HubRouter: A Pluggable Sub-Quadratic Routing Primitive for Hybrid Sequence Models
A pluggable module that boosts training throughput up to 90x on long sequences
Abhinaba Basu's new paper introduces HubRouter, a pluggable module that replaces traditional O(n²) attention layers with O(nM) hub-mediated routing, where M is a small number of learned hub tokens (M << n). The module implements an encode-decode-score-council pipeline: M learned hubs cross-attend to all tokens, tokens project against hubs for routing fingerprints, a score head selects top-k tokens, and a sparse council attends only to the selected subset. This design dramatically reduces computational complexity for long sequences.

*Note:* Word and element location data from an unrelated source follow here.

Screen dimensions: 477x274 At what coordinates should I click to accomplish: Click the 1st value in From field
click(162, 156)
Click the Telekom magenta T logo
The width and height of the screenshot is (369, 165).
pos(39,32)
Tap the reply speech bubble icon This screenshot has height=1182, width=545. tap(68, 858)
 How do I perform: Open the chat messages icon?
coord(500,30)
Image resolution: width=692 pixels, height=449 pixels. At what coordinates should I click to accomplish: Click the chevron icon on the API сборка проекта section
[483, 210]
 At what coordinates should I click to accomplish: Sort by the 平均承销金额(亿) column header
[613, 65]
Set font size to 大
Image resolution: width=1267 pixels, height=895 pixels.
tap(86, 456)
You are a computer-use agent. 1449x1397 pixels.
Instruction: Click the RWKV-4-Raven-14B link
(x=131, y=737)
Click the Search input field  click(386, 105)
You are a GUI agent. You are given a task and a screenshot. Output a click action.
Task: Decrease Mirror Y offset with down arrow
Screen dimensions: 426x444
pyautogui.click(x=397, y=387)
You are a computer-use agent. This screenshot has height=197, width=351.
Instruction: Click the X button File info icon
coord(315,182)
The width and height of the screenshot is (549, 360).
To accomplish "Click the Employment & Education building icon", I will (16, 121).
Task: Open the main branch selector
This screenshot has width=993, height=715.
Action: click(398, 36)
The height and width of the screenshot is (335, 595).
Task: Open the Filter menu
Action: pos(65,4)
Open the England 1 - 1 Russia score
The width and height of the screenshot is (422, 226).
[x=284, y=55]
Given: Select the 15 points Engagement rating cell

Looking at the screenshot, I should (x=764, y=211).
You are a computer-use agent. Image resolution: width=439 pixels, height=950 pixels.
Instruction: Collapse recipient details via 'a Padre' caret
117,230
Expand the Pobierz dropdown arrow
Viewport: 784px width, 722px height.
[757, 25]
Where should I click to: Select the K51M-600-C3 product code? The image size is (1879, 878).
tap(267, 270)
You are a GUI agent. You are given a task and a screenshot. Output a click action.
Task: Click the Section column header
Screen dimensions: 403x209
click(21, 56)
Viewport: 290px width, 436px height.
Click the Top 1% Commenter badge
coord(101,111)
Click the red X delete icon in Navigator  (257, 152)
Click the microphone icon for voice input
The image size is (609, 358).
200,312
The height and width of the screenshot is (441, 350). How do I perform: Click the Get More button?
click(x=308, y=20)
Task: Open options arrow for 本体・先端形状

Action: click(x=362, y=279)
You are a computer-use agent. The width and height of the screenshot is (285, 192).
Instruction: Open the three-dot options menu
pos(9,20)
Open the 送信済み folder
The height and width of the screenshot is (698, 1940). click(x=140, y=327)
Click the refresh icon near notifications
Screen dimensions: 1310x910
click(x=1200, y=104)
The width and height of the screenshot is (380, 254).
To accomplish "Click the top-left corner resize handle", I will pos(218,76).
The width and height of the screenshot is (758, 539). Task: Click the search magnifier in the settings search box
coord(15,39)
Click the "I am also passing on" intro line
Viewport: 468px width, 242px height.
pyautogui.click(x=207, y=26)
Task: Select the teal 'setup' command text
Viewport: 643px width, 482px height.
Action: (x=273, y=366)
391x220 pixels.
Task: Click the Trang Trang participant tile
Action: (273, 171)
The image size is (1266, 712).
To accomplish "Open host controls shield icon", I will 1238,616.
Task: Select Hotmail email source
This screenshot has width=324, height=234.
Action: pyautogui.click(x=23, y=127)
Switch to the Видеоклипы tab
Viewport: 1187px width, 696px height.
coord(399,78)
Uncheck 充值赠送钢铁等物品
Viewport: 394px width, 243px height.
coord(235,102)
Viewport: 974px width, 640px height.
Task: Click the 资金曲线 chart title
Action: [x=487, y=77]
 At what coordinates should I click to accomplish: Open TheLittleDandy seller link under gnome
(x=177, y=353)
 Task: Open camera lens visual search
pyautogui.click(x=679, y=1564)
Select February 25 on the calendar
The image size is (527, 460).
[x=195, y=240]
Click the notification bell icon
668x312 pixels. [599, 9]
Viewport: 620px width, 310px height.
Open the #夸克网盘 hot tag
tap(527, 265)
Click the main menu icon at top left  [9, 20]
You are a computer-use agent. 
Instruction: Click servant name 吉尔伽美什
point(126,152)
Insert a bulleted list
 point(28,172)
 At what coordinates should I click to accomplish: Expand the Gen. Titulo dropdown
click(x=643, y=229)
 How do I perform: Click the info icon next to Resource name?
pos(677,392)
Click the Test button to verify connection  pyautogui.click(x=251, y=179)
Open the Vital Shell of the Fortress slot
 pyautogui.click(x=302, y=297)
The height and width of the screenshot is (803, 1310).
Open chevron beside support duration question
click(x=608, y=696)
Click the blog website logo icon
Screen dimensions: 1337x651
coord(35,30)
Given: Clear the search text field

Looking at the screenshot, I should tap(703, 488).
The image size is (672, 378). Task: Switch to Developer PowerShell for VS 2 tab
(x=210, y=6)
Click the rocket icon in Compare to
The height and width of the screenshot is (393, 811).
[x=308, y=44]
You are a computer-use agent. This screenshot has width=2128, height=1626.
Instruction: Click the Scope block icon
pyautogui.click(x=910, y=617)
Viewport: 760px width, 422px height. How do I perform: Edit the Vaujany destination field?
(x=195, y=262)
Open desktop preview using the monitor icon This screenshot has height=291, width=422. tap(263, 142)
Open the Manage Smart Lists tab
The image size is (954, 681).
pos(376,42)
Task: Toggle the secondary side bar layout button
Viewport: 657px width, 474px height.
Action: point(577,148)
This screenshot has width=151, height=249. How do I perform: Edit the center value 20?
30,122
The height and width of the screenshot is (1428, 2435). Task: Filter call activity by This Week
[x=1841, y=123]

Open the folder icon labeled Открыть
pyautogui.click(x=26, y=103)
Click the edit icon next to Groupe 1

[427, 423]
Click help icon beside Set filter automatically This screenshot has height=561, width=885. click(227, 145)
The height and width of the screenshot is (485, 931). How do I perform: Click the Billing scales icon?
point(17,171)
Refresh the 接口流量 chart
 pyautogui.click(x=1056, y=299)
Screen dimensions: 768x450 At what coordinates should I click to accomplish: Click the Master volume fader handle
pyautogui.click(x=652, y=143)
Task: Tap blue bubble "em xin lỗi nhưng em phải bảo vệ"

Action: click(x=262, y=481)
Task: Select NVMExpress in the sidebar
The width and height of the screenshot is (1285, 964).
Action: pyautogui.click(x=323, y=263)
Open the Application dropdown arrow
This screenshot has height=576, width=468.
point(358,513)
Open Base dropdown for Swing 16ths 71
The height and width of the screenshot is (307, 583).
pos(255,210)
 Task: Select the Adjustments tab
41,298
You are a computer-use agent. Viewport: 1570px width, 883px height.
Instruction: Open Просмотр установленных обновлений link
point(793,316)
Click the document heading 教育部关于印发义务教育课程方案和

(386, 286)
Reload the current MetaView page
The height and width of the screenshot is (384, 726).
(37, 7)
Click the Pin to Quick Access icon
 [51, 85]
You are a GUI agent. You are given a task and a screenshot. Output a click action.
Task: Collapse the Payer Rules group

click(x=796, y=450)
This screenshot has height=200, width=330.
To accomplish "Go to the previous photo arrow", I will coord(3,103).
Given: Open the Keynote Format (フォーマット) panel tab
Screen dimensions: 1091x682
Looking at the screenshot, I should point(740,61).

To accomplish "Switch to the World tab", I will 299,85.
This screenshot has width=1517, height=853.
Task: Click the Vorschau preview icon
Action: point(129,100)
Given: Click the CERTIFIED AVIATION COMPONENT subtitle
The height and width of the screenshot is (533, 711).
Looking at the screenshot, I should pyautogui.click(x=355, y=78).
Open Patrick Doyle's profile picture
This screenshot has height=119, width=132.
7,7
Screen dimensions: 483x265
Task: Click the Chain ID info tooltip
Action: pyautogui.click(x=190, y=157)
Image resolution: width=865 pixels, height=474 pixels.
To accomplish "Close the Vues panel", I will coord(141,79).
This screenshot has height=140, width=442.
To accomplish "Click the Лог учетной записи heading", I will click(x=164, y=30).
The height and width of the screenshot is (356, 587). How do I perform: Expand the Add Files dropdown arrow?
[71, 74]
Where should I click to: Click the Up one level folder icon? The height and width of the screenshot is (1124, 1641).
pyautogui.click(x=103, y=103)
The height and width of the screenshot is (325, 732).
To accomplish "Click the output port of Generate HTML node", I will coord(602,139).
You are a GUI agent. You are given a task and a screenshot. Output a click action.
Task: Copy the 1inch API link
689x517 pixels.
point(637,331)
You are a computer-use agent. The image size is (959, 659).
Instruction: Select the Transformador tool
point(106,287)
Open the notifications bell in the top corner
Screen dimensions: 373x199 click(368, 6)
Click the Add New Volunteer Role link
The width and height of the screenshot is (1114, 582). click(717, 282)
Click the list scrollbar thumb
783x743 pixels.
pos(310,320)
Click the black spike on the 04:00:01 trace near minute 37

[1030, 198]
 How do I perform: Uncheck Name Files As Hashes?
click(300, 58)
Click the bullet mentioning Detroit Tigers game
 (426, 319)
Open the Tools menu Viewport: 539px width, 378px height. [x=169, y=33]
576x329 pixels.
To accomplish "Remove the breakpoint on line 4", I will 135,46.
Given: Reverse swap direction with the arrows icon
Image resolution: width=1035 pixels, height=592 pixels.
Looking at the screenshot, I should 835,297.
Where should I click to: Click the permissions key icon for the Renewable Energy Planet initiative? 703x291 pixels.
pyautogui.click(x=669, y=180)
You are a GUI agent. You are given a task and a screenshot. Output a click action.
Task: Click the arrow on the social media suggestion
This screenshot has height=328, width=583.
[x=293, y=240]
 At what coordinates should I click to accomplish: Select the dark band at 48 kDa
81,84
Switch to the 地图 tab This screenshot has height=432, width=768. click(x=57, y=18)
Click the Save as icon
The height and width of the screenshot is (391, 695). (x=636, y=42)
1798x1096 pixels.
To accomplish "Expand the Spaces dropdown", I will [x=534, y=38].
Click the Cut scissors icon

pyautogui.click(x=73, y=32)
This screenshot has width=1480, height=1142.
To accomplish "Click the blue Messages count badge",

HubRouter was validated in three settings. Hub-Jamba yields a nominal 4.2% PPL improvement (200.2 vs 209.0) and up to ~90x training throughput at sequence length 1024 in matched PyTorch-native baselines (an optimized baseline would narrow this to ~10-15x). Graduated replacement of 25% of Transformer attention layers gives the best perplexity in matched-budget sweeps (268.0 vs 282.4 pure Transformer). Hub-GPT provides strictly causal routing, achieving PPL 211.5 ± 0.4 over 3 seeds, approximately 3 PPL worse than Jamba's 208.5 ± 0.7. A multi-seed hub-count sweep (~105 runs across M=1-32) reveals M=8-14 as the reliably-converging sub-band (4-5/5 seeds).
- Replaces O(n²) attention with O(nM) routing using M learned hub tokens (M=8-14 recommended)
- Achieves up to ~90x training throughput at sequence length 1024 in PyTorch-native baselines
- Hub-Jamba shows 4.2% PPL improvement; graduated 25% replacement beats pure Transformer perplexity
Why It Matters
Makes long-context Transformers practical for production by slashing compute costs while maintaining quality.